Sound Depression / L’art de mourir très lentement


Découvrir l’EP Depresión Sonora 2020 revenait à trouver un trésor secret. Qui est cette personne accroupie avec une canette sur la tête et un demi-sourire sur le visage ? Pourquoi est-il impossible de ne pas écouter ses chansons en boucle ? Aujourd’hui, ‘Ya no hay verano’ approche les 20 millions de vues et d’autres de ses singles, comme ‘Gasolina y mechero’ ou ‘Hasta que la muerte’, attirent également des auditeurs millionnaires. En fait, Marcos Crespo de Madrid, qui est précisément de Vallecas, a plus d’auditeurs en Amérique latine qu’en Espagne : Mexico, Santiago, Lima et Bogotá sont quatre des cinq villes qui écoutent le plus sa musique, avec Madrid.

Le son de Depresión Sonora, qui rappelle le post-punk mécanique de groupes soviétiques comme Molchat Doma, et ses paroles pleines d’ennui vital mais aussi ouvertes sur le salut que peut apporter l’amour, a trouvé un public, pour lequel il s’agissait de temps avant que Crespo ne livre un album qui consoliderait sa proposition. Il réussit son premier long métrage édité par garçon du son.

Mais ‘El arte de morir muy despacio’ fait plus que confirmer la promesse : c’est un album dans lequel le style de Depresión Sonora évolue et mûrit. La formule -rythmes programmés, guitares électriques, paroles plus récitées que chantées- est sophistiquée, par exemple, dans l’incorporation de claviers. Ainsi, le premier single, ‘Veo tan dentro’, laisse derrière lui le son claustrophobe des épés et commence à admettre la lumière et la couleur, tandis que la chanson aspire à habiter la beauté mélancolique de la musique de The Cure ou The War on Drugs, donc idéal pour cette histoire d’amour avec laquelle Crespo se sent complètement abandonné.

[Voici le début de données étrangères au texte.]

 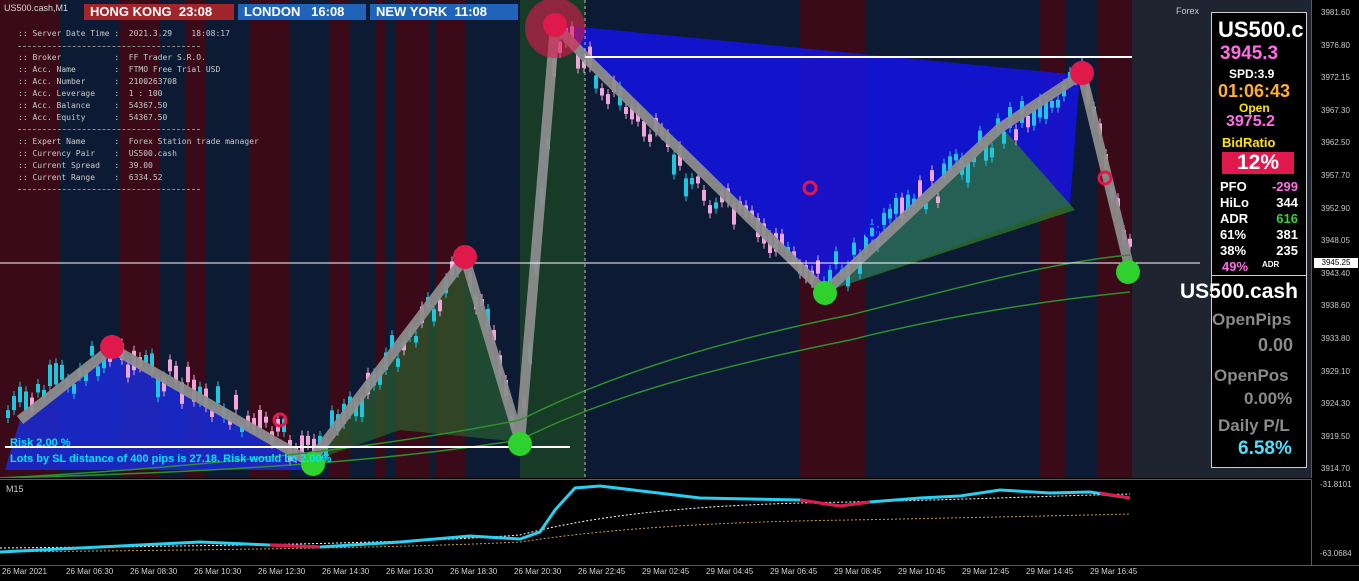 I want to click on time-tick: 26 Mar 12:30, so click(x=282, y=572).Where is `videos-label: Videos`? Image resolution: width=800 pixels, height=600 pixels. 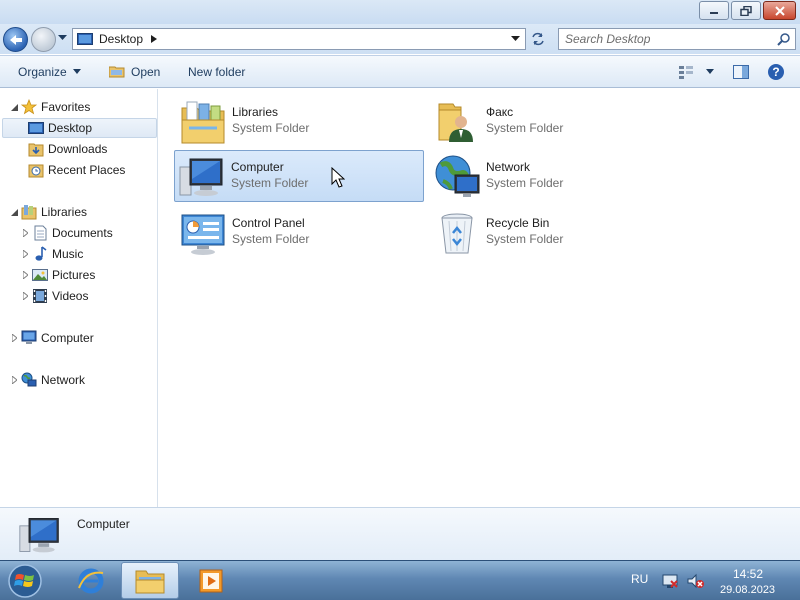 videos-label: Videos is located at coordinates (70, 296).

Que le son de Depresión Sonora s’élève dans ‘El arte de morir muy despacio’ est évident dans les pistes qui séparent chacune des trois parties de l’album, alors que Crespo présente un travail conceptuel qui explore différents états émotionnels par lesquels il est passé. Dans ‘Part I : Introduction to Entropy’ apparaissent des claviers rave et dans ‘Part III : ‘Death and Resurrection’ sa composition presque cinématographique frappe par sa constellation de personnages, d’histoires et de réflexions. Cependant, c’est ‘Partie II : La Abrazo con Fuerza (lettre à la solitude)’ qui laisse vraiment sa marque quand, après que Crespo ait chanté qu’il ressentait une « immense tristesse », la chanson se déchaîne dans une finale instrumentale dévastatrice.

Si la première partie explore une “innocence non sans mauvais lait”, la seconde traite des “traumatismes, de la solitude et de la haine” et la partie atteint le pouvoir d'”assimiler le chemin appris” et “d’assumer la réalité et de valoriser ce que vous avez autour” , les chansons parlent déjà d’elles-mêmes. ‘Welcome to Chaos’ fonctionne comme un hommage aux chansons originales de Depresión Sonora, ‘Je vais exploiter‘ est un autre super single plein de colère refoulée (“Je vais exploser, crime de haine, c’est personnel”), ‘Où sont mes amis‘ une lettre d’amour passionnante à la “famille choisie” et ‘Deux ados et leur premier amour’ le grand trésor à découvrir dans la longue comptine glaçante “Je te fais un bisou, bandages froids, raconte moi ta journée, moi la mienne ” et dans sa sonorité pleine de mélancolie.

L’engagement de Depresión Sonora envers son son dans ‘El arte de morir muy despacio’ est tel qu’à l’occasion, une surprise manque pour animer l’ensemble, mais Crespo a ses atouts dans sa manche. La mélodie « please don’t cry » de « Smoking at my enterrement » est l’une des plus pop qu’il ait écrites, la composition de chansons comme « Veo tan dentro » cherche une immensité jamais vue auparavant, l’incorporation de claviers enrichit sa proposition et Depresión Sonora réserve une surprise plus évidente pour la fin. « Como todo el mundo » est leur chanson la plus années 80, plus des prétendants, et comprend des guitares acoustiques et un refrain résolument optimiste qui annonce « Je quitte la maison, je veux être un artiste ». Il est clair que, dans “l’art de mourir très lentement”, Depresión Sonora vient à peine de naître.